The big surprise of the night is the huge jump of National Regrouping (ex-Frente Nacional), Marine Le Pen’s far-right party, which will have a parliamentary group for the first time since 1986
Strong electoral setback for French President Emmanuel Macron. The macronista bloc would lose the absolute majority in the National Assembly, due to the strong push of the union of the left and the extreme right, according to the projections of the Ifop-Fiducial institute for the television networks TF1 and LCI and waiting to know the results officials of the French legislative elections.
Macron’s party and his allies, which was running in these elections under the label Ensemble (Together), would obtain between 210 and 250 seats, according to projections. Therefore, they would not be able to reach an absolute majority, for which they need to have at least 289 seats out of the 577 in the National Assembly.
For Macron, who was re-elected president on April 24 with 58.55% of the vote compared to 41.45% for the far-right Marine Le Pen, his second term is very complicated with a National Assembly in which the extremes will have a great weight.
The New Popular, Ecological and Social Union (Nupes) – the alliance for the legislative elections of La Francia Insumisa, the Socialist Party, the Communist Party and Europe Ecology-The Greens (EE-LV) – would achieve between 150 and 180 deputies, according to the projections.
The Nupes, an electoral alliance promoted by Jean-Luc Mélenchon a month ago so that the leftist parties could present themselves to the legislative elections together and have weight in the National Assembly, thus becomes the main opposition force.
Mélenchon, leader of La Francia Insumisa (the French Podemos), managed to convince the rest of the leftist parties to unite for the legislative elections, something that seemed impossible a few months ago. In 2017, the parties that make up this alliance presented themselves to the legislative elections separately.

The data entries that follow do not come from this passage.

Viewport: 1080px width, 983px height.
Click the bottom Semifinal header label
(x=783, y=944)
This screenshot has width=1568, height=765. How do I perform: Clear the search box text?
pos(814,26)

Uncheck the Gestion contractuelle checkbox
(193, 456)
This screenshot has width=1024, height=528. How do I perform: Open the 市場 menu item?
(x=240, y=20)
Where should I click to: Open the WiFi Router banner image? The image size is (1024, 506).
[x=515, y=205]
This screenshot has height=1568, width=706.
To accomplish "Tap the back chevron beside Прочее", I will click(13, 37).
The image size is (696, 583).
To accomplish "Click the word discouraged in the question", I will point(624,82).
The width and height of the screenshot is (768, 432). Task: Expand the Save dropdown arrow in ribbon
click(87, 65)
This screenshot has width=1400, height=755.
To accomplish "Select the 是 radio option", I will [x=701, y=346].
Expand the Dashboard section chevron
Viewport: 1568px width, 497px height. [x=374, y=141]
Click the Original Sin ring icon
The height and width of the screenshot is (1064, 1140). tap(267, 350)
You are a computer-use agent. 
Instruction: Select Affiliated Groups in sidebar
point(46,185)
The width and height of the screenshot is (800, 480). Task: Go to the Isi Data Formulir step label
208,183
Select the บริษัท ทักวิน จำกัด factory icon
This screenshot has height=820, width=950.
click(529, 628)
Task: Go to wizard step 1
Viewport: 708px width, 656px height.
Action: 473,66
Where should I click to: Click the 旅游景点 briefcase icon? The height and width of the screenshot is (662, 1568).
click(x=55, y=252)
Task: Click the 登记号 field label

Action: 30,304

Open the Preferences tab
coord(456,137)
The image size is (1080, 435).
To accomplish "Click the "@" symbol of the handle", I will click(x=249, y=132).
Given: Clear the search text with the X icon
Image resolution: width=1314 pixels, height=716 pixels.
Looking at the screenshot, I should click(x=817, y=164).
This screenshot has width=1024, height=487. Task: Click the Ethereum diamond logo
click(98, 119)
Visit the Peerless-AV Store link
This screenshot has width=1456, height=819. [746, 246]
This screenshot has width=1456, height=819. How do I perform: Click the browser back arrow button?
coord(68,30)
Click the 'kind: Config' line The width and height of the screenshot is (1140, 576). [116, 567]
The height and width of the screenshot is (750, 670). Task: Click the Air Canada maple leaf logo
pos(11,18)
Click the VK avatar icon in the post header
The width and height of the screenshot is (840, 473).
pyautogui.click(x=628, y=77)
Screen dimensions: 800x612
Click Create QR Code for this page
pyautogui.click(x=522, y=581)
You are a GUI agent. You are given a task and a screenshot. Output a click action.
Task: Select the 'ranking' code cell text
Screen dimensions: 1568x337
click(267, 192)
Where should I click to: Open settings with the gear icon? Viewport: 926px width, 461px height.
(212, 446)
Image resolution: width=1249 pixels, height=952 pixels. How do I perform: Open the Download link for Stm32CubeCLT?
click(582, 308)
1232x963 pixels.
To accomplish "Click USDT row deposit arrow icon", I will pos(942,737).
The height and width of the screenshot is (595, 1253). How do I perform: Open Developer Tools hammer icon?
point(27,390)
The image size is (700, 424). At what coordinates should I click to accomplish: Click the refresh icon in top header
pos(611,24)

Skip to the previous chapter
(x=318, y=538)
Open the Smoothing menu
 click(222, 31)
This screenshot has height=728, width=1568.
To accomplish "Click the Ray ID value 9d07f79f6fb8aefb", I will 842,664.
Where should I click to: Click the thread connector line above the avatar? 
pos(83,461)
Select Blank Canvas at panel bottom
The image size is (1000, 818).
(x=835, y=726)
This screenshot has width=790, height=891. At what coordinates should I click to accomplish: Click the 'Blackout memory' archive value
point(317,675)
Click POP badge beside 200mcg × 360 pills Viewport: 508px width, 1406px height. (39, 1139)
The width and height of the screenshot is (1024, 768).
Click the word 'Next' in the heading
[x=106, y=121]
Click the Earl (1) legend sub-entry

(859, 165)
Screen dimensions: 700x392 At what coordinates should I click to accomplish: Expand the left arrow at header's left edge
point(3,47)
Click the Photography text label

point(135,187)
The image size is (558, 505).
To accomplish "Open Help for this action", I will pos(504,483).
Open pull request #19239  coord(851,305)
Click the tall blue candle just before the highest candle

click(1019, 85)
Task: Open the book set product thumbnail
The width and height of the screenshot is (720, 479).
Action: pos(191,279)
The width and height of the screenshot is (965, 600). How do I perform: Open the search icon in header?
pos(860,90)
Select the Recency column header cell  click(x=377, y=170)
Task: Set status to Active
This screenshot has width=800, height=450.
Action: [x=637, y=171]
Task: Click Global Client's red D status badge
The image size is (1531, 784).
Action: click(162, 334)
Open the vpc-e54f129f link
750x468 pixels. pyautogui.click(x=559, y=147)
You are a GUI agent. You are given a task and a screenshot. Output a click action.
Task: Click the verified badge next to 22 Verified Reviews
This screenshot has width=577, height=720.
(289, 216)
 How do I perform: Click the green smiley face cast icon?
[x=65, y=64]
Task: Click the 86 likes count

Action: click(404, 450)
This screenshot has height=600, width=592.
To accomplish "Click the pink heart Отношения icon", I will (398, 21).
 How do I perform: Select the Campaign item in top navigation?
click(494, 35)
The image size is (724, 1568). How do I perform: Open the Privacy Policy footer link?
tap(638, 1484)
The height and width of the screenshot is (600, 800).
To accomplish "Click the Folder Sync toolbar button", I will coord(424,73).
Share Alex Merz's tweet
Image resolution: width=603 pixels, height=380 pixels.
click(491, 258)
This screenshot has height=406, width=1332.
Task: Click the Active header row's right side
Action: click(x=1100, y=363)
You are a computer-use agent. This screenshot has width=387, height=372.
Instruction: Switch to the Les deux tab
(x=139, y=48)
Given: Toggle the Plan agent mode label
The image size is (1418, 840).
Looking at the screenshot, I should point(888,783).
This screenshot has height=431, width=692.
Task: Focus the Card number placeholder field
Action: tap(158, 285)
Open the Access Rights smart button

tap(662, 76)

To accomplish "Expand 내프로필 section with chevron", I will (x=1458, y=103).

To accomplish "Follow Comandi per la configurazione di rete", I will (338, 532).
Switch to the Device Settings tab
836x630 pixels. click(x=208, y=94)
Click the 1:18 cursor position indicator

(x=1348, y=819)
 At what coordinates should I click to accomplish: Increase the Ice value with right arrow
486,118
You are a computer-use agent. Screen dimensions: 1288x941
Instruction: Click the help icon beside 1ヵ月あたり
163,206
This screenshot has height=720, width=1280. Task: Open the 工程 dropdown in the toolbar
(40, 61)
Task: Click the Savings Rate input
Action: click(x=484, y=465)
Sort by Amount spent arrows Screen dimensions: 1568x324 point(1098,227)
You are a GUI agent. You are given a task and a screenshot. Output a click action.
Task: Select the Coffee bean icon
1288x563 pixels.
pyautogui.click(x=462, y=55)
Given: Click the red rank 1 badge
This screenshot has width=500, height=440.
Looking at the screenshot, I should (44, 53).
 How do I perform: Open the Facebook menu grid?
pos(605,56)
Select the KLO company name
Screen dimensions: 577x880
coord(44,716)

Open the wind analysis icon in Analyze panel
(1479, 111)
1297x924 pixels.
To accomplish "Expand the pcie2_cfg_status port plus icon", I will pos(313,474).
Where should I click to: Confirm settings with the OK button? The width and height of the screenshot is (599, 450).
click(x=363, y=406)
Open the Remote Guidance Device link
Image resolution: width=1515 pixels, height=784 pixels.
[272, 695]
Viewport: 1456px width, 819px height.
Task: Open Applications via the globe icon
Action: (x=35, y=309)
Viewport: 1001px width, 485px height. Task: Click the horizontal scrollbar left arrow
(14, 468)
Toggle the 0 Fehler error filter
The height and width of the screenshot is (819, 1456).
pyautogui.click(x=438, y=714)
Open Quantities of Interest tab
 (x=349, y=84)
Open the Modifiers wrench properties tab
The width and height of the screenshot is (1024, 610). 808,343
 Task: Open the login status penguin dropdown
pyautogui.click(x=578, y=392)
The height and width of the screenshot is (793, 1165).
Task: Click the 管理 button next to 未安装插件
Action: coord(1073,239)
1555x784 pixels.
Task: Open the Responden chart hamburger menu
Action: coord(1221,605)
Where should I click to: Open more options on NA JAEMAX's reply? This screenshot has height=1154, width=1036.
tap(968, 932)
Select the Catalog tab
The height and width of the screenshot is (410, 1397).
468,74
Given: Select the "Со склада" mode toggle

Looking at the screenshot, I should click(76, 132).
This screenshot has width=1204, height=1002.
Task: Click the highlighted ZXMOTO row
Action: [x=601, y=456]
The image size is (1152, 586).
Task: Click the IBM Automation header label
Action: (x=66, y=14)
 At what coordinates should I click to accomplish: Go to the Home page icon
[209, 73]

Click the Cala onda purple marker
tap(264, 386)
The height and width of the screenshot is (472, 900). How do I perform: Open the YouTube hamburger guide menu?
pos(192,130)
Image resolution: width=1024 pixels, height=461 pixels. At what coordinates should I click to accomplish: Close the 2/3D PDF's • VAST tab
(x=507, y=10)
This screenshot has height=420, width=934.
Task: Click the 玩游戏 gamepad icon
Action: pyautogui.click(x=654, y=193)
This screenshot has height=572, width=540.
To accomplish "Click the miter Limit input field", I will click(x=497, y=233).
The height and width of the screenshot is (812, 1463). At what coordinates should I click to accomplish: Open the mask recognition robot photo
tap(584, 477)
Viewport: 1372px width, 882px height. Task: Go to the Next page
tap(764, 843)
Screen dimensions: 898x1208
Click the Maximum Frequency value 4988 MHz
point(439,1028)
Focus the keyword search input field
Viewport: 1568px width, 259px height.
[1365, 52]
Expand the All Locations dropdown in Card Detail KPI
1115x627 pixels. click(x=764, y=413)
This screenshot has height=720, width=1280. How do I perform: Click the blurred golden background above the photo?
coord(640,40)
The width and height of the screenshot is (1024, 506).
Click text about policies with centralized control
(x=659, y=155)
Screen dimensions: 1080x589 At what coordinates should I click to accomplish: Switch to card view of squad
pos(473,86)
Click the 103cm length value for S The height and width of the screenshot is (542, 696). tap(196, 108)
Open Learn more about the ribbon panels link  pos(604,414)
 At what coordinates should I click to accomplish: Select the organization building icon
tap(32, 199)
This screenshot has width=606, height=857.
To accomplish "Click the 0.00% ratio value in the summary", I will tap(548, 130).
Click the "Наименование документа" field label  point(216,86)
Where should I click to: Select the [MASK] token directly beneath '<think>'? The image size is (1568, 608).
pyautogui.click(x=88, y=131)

Mélenchon dreamed that if Nupes obtained an absolute majority, Macron would be forced to appoint him prime minister and there would be a cohabitation government, the forced coexistence between a president and a prime minister of different political persuasions. This does not seem to happen, pending the official results.
The big surprise of the night is the huge leap from Regrouping National (ex-Frente Nacional), Marine Le Pen’s far-right party. It would go from the eight deputies it obtained in 2017 to having between 80 and 100 seats. And it would surpass the previous record of the National Front, which was directed by his father Jean-Marie Le Pen. The far-right party won 35 deputies in 1986, in the only legislative elections in which the proportional system was applied.
Le Pen’s surprise
National Regrouping would become the third party in number of seats in the National Assembly. The extreme right manages to have a parliamentary group, for which it is necessary to have at least 15 deputies
Le Pen, who lost the presidential elections in April against Macron and was not very involved in the electoral campaign for the legislative elections, would be re-elected deputy for her Pas-de-Calais constituency, according to TF1.
The Republicans save the furniture in the legislative elections, after the disastrous result of the presidential elections, in which their candidate, Valérie Pécresse, came in fifth place in the first round. The moderate right, with a strong local base, would win 60 and 70 seats, according to projections, although it would no longer be the first opposition party. Macron could be forced to agree with the Republicans in order to carry out his reforms.
The number of deputies that a party achieves is important. With 15 deputies, a parliamentary group can be formed and a parliamentary investigation commission can be created. With 58 deputies, a motion of censure can be presented to oppose the Government. And with 185 deputies, they can request the organization of a referendum.
Abstention was once again the main protagonist of the day. In the midst of a heat wave in the country and family celebrations for Father’s Day, many French people did not go to vote. According to estimates by the Ifop polling institute, abstention would reach 54%, 3.26 points less than five years ago. In 2017, the abstention rate was 57.26%.